# START OF EXCERPTED DATA

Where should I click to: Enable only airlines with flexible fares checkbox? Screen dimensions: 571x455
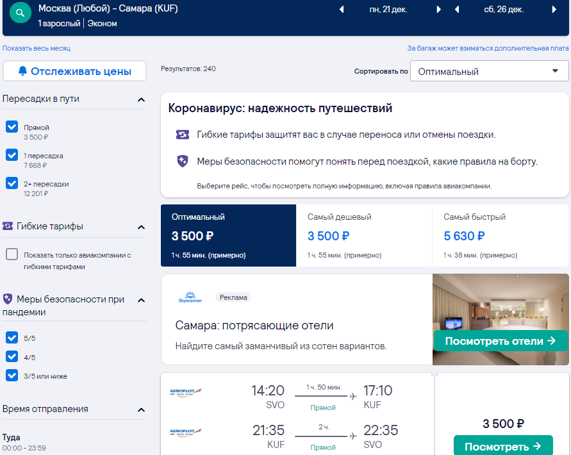12,254
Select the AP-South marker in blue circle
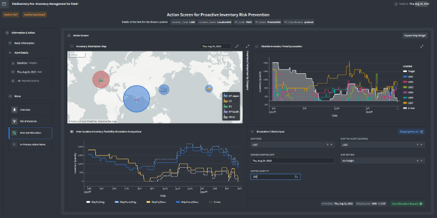Viewport: 437px width, 218px height. [137, 99]
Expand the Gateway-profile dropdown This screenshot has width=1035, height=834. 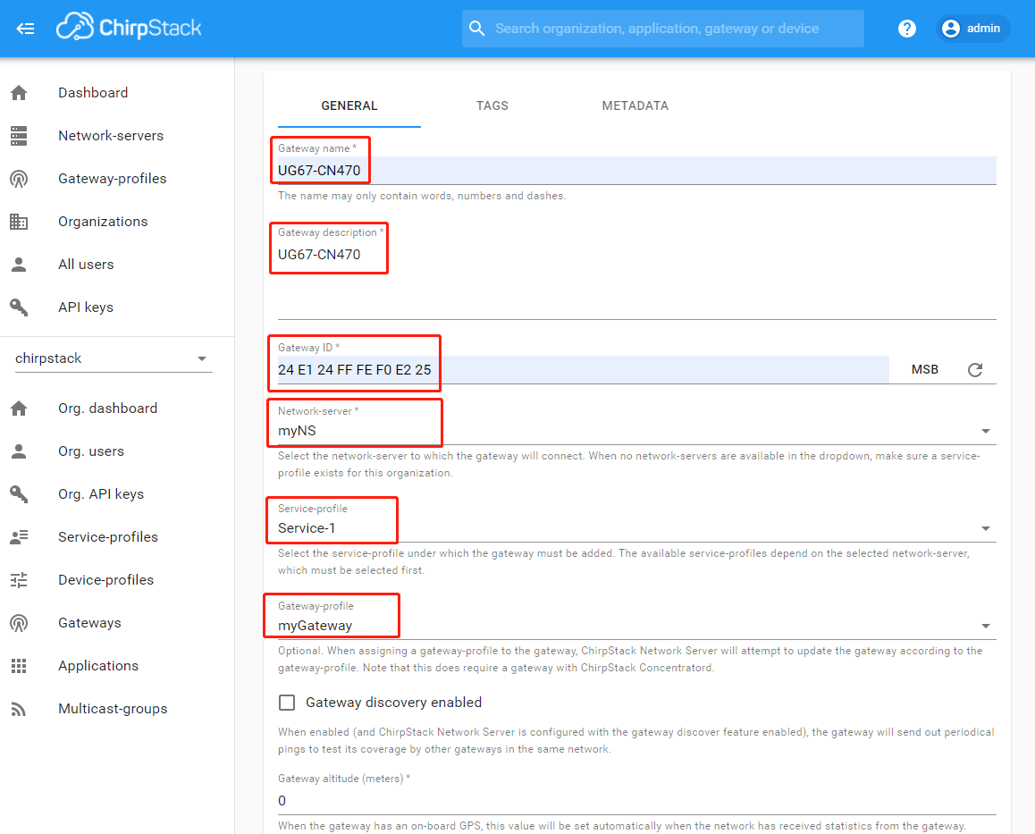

# END OF EXCERPTED DATA

TASK DETAILS: Rewrite the lines of the records above as a Markdown table with two columns, "No." for the row number and "Line" for the line itself, skipping any blank lines and leaving the pictures out.

RIGHT ANSWER:
| No. | Line |
|---|---|
| 1 | Where should I click to: Enable only airlines with flexible fares checkbox? Screen dimensions: 571x455 |
| 2 | 12,254 |
| 3 | Select the AP-South marker in blue circle |
| 4 | Viewport: 437px width, 218px height. [137, 99] |
| 5 | Expand the Gateway-profile dropdown This screenshot has width=1035, height=834.  |